Tillerson a en outre ostensiblement ignoré le rôle joué par la Russie en Syrie. C’est assez cocasse car au-delà d’Assad et de l’Iran, c’est l’intervention russe qui a décidé de l’issue du conflit. Et il ne faudrait pas oublier non plus que c’est elle qui a la maîtrise des airs : même Washington devra en tenir compte.
Le discours du secrétaire d’Etat a été prononcé quelques jours après l’annonce de la formation de 30 000 combattants FDS (force arabo-kurde) par les 2000 soldats américains présents dans le nord de la Syrie. On se sait pas très bien à quoi ils vont être utilisés mais dans le chaudron que sont devenues la province d’Idleb (dernier territoire aux mains des islamistes) et la frontière turco-syrienne, l’installation de cette armée privée au service des Etats-Unis risque bien de déclencher un nouveau cycle de violences.
La Turquie a été, comme on pouvait s’en douter, la première à réagir. Pour elle en effet cette milice pro américaine de 30 000 hommes est un casus belli : largement dominée par les Kurdes, elle peut être l’élément armé qui permettra la constitution d’un territoire kurde autonome le long de la frontière turque.
Damas avait d’ailleurs violemment contesté la décision américaine, prélude à une possible et inacceptable partition de la Syrie.
Le 20 janvier Erdogan a donc donné l’ordre à l’armée turque d’attaquer l’enclave kurde d’Afrin, située au nord-ouest de la province d’Idleb. On ne sait pas si les Russes ont donné explicitement leur accord, mais il est certain qu’après une accalmie de plusieurs semaines, la situation est redevenue explosive. Pendant ce temps, au sud-est de la dite province, l’armée syrienne poursuit son offensive contre Al Nosra et ses alliés islamistes.

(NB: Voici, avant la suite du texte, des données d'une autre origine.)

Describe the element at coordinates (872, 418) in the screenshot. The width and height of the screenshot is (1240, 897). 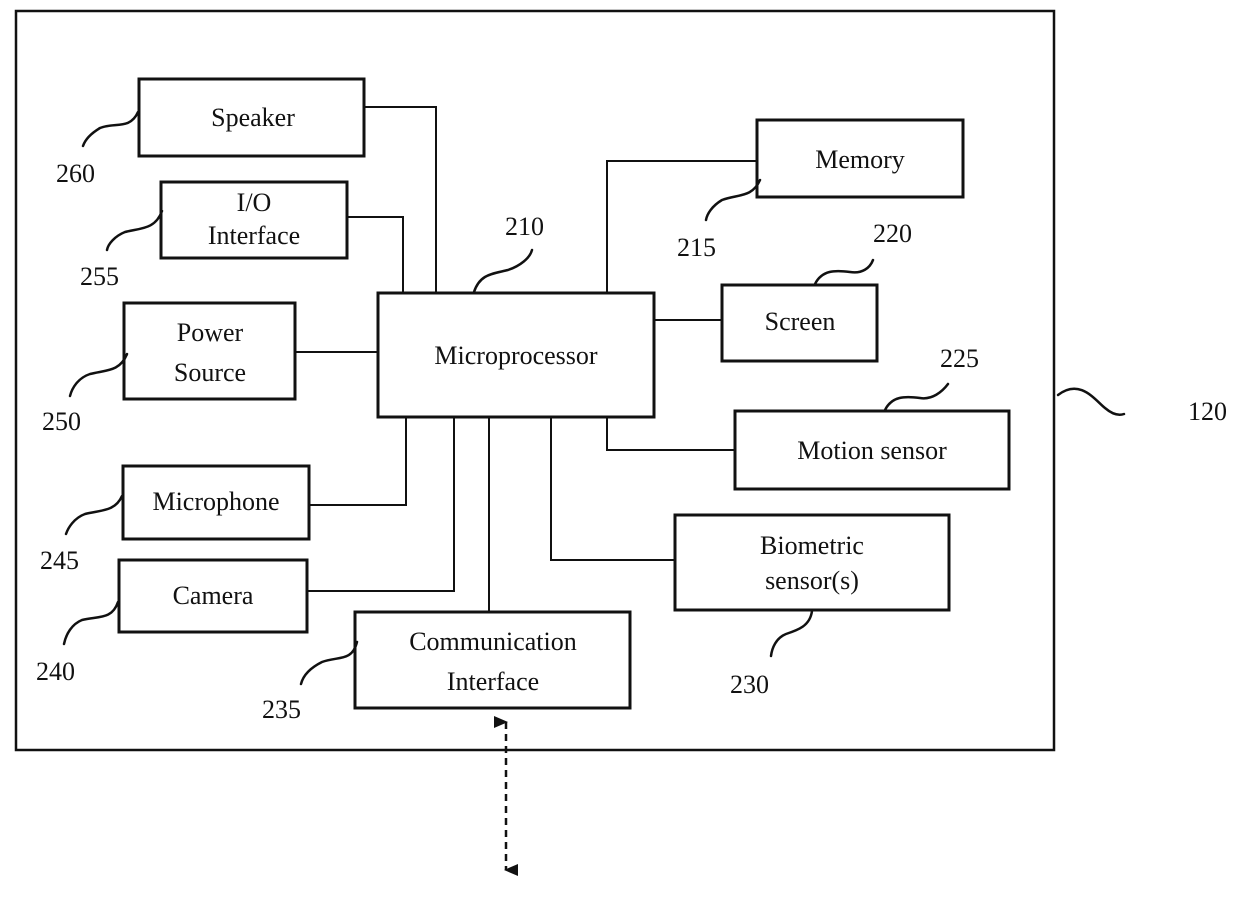
I see `block-motion-sensor: Motion sensor 225` at that location.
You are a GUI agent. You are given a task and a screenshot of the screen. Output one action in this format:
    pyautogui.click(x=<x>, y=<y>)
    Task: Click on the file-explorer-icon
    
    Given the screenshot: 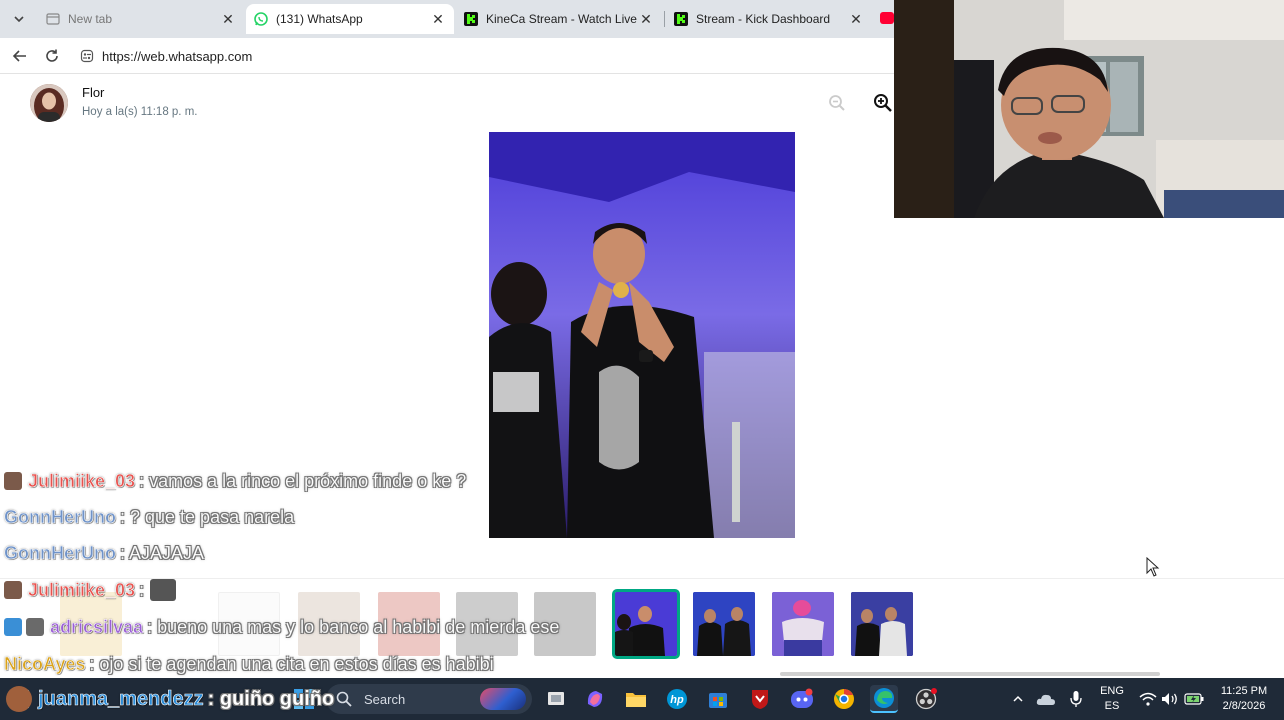 What is the action you would take?
    pyautogui.click(x=636, y=699)
    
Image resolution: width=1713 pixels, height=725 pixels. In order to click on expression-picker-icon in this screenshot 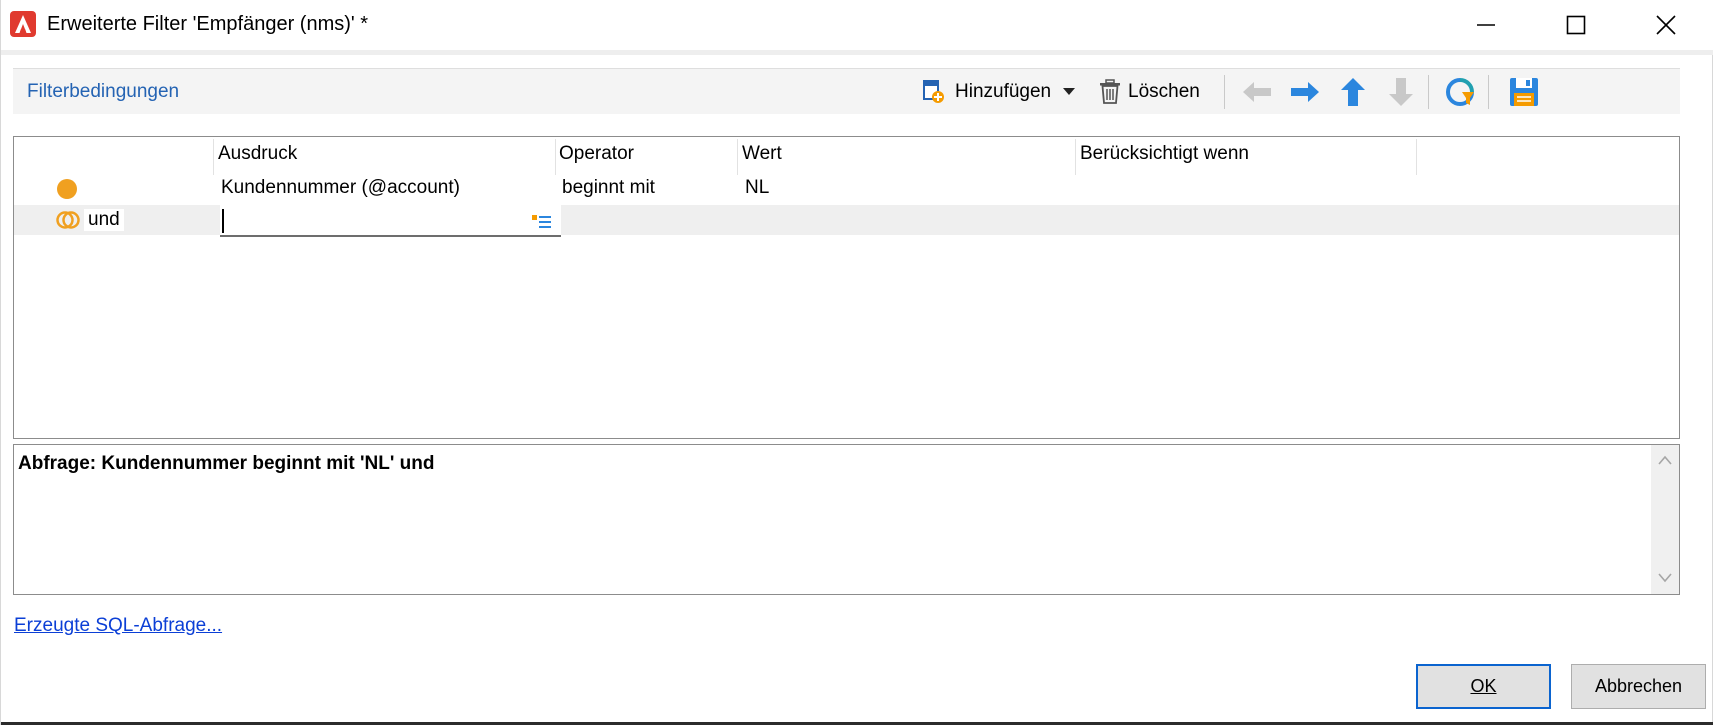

La base aérienne d’Abou Al-Douhour, aux mains des islamistes depuis 2015, vient d’ailleurs d’être reprise par l’armée après de furieux combats.

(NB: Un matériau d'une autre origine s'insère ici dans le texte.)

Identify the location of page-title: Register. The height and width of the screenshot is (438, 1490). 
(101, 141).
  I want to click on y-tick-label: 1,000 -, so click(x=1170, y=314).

Le nord-ouest de la Syrie concentre donc de multiples intervenants aux intérêts antagonistes : Turcs, Kurdes, islamistes, et bien sûr, l’armée syrienne épaulée par l’aviation russe. Dans cette mosaïque complexe, les initiatives américaines semblent relever d’une politique d’apprentis sorciers.
Décidemment, les Américains n’ont pas retenu grand-chose des leçons du passé.